The 2nd International Conference on Negative CO2 Emissions was held at Chalmers University of Technology in Gothenburg, Sweden, June 14-17, 2022. Katrin Sievert, one of the CFP PhD candidates, represented the group as well as the ISTP Carbon Removal Lab and presented preliminary insights on the cost of direct air capture.

by Paul Tautorat
20220618_NET Conference_photo of Katrin Sievert

The purpose of this conference series is to bring together a wide range of scientists, experts and stakeholders, in order to engage in various aspects of research relating to negative CO2 emissions. Research sessions focused on negative emission technologies (e.g., Technological solutions such as Direct Air Capture, nature-based solutions such as Enhanced weathering, as well as climate modeling, climate policies and incentives).

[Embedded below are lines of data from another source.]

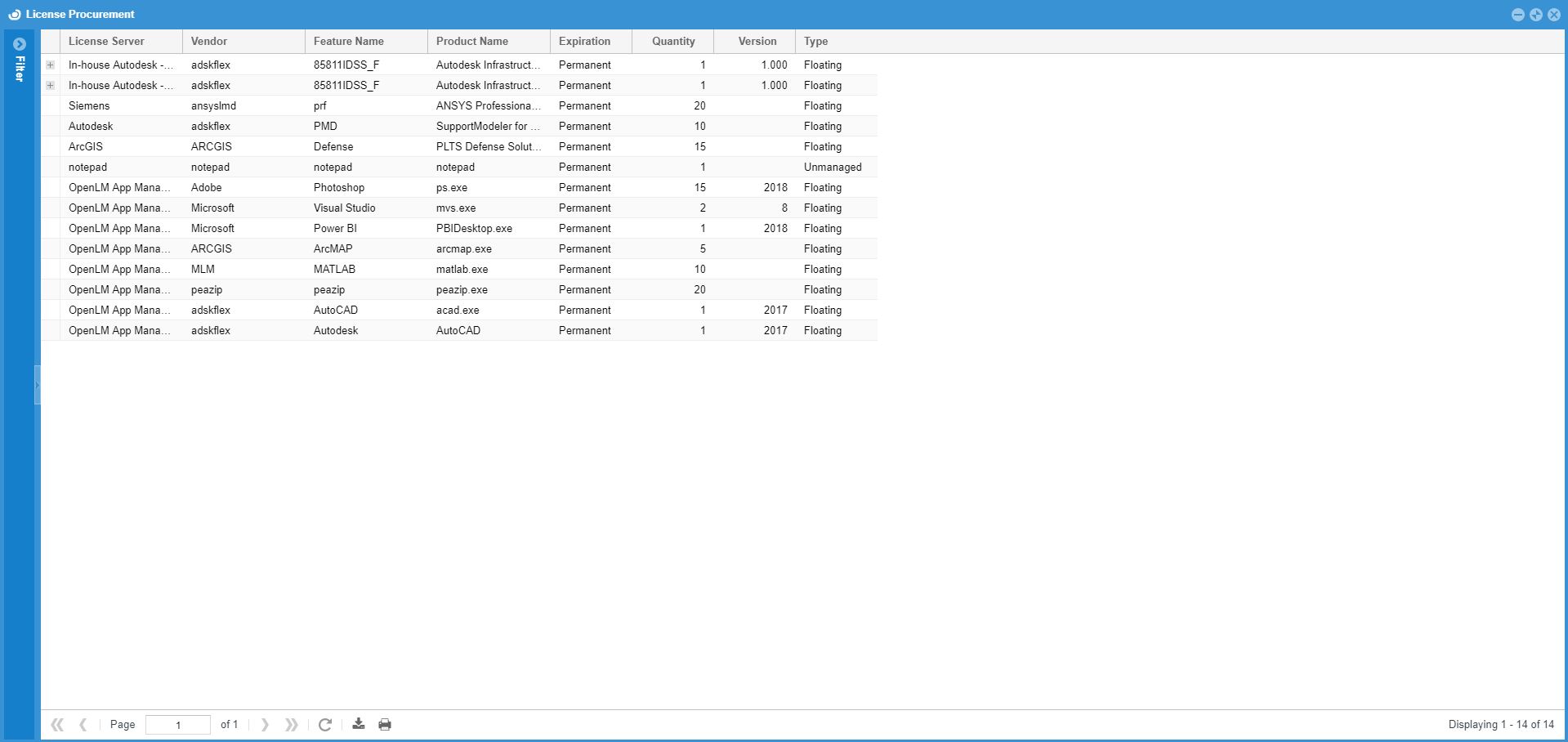Sort by Quantity column header
Image resolution: width=1568 pixels, height=742 pixels.
point(673,42)
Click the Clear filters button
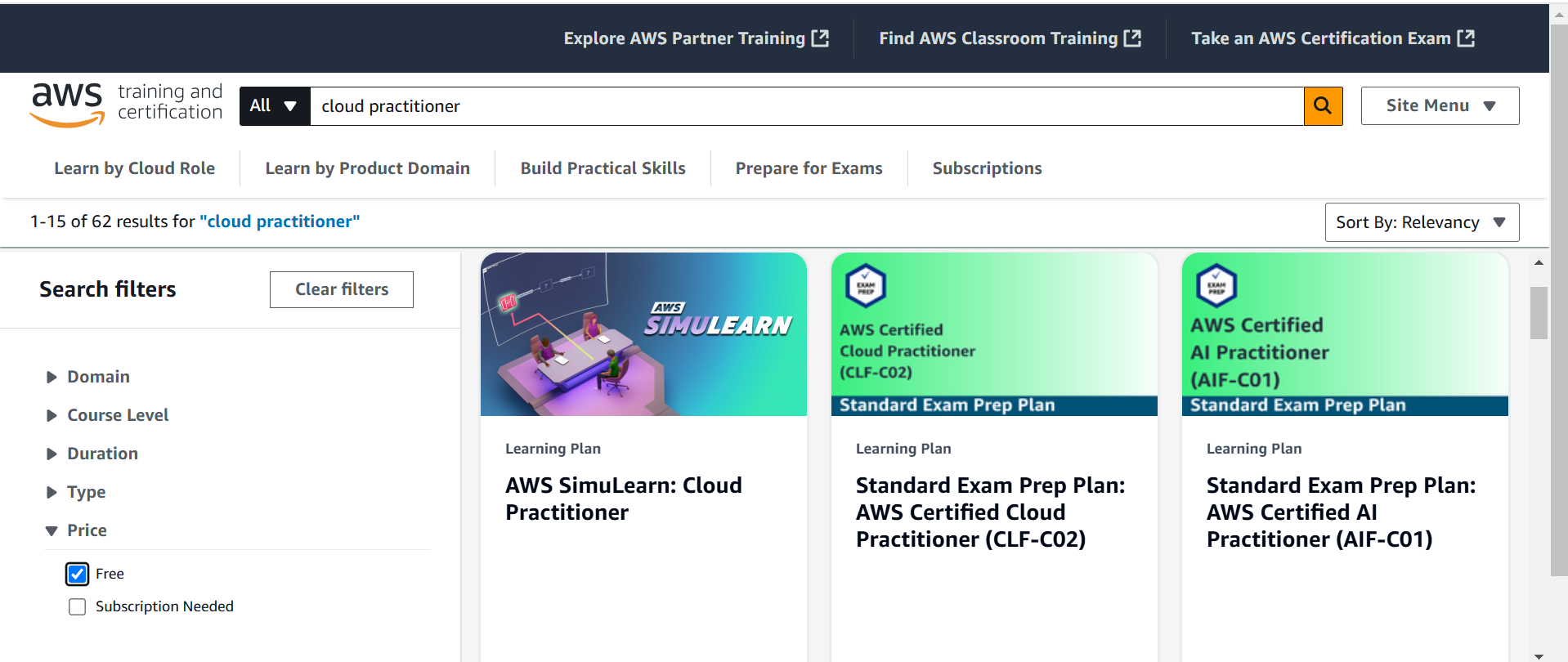 (342, 289)
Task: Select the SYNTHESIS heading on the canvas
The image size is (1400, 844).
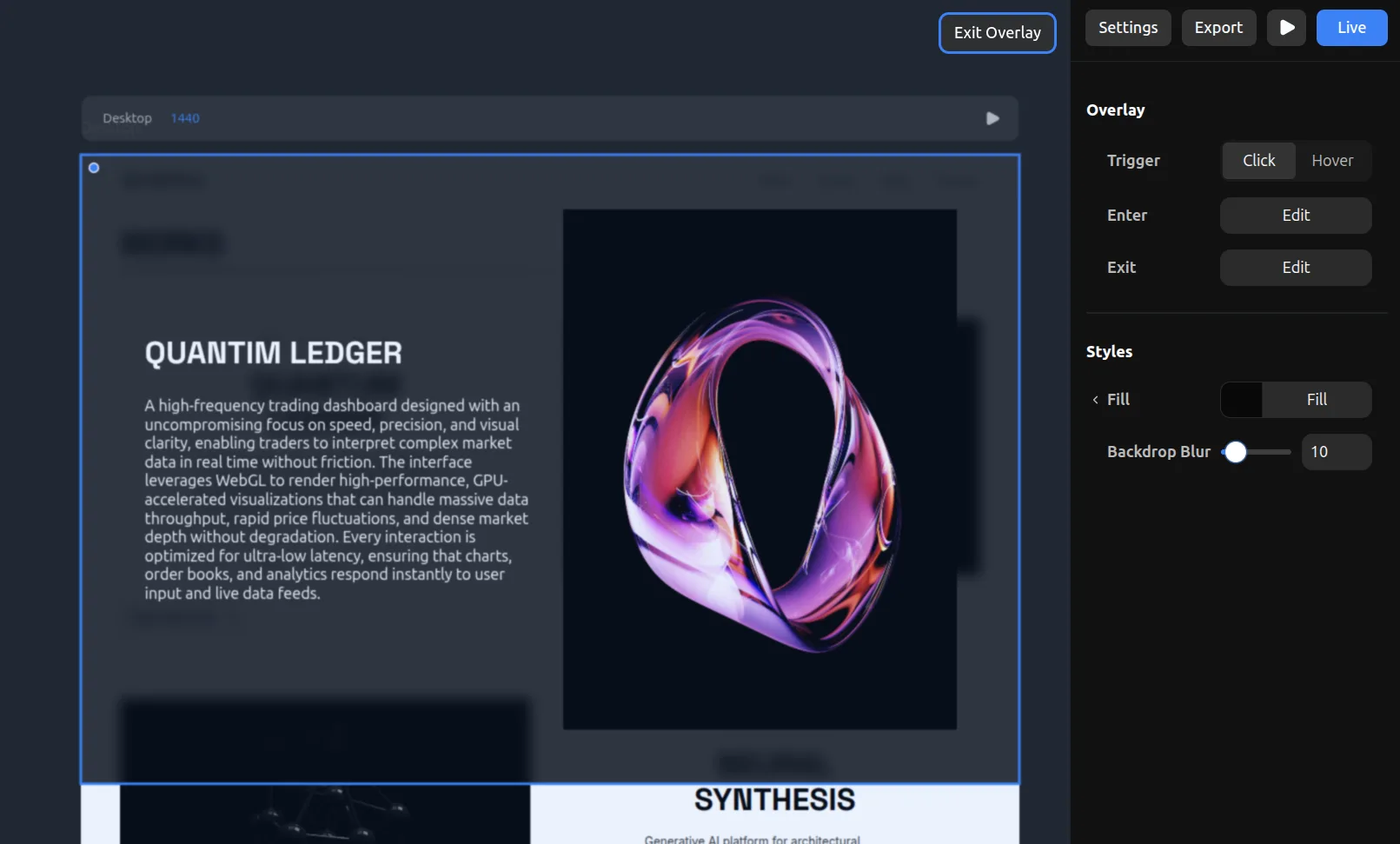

The conference chair, Anders Lyngfelt, delivered the opening keynote, focusing on how to deal with climate debt. "All scenarios to meet 1.5°C require gigantic negative emissions. We need to remove 800 GtCO2, which will probably cost €10,000 per capita. Who will bear the cost of these negative emissions?"

The question of how to finance CDR was also taken up by other speakers, such as Liv Lundberg, who summarized the options of tax credits (e.g. 45Q), inclusion in emissions trading (e.g. ETS), contract for difference, i.e. lump sum payments such as FITs, and presented a reverse auction mechanism that is being applied to BECCS in Sweden. In his keynote address on direct air capture, Mijndert van der Spek appealed, "We only have 1-2 investment cycles left until 2050. Everything we build now has to work in a net-zero society."

In summary, the mood could best be described as a sense of we need to do everything, i.e., reducing emissions in all sectors, removing CO2 by all available and (yet) undeveloped means, and tackling other greenhouse gas emissions (e.g. methane).